Der Regisseur inszenierte die ersten zwei Filme der Fantasy-Reihe von J.K. Rowling und übernahm damit die verantwortungsvolle Rolle, den Cast zu besetzen. Ein Auge auf Daniel Radcliffe hatte er jedoch bereits vor dessen offiziellem Vorsprechen geworfen. „Ich war eines Abends in London spät wach und schaute BBC, und es gab eine Miniserie von David Copperfield. Es war ein junger Dan Radcliffe dabei, für ungefähr zwei oder drei Szenen. Aber ich dachte: ‚Das ist Harry Potter‘“, erzählt der Filmemacher.
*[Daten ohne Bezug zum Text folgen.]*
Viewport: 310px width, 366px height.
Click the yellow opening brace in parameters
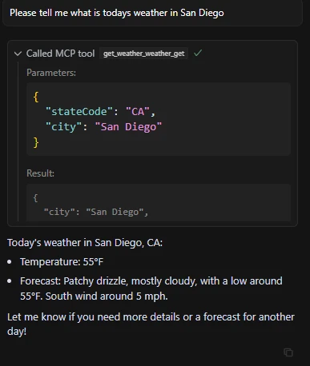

Daraufhin bat er um ein Treffen mit dem damals elfjährigen Darsteller. Besetzungschefs hätten ihn allerdings gewarnt, dass es unmöglich sei, Daniel für den Part zu gewinnen. „Du wirst nie zu ihm durchdringen. Seine Eltern sind in der Industrie. Sie wollen nicht, dass er das tut. Vergiss es einfach“, erinnert sich Chris an die düsteren Prognosen.

Produzent David Heyman nahm es schließlich auf sich, die Familie des Kinderstars zu treffen und sie von dem Rollenangebot zu überzeugen. Auch Autorin J.K. Rowling gab Daniels Besetzung ihren Segen und bezeichnete ihn als „perfekt“ für die Rolle, was die Nervosität des Regisseurs stark gemindert habe. „Als das Studio hörte, dass sie ihn liebte und ich ihn liebte und David ihn liebte, sagten sie ja. Zwei Tage später gaben wir es in London bekannt. Der Rest ist Geschichte“, schildert der 63-Jährige gegenüber ‚The Hollywood Reporter‘.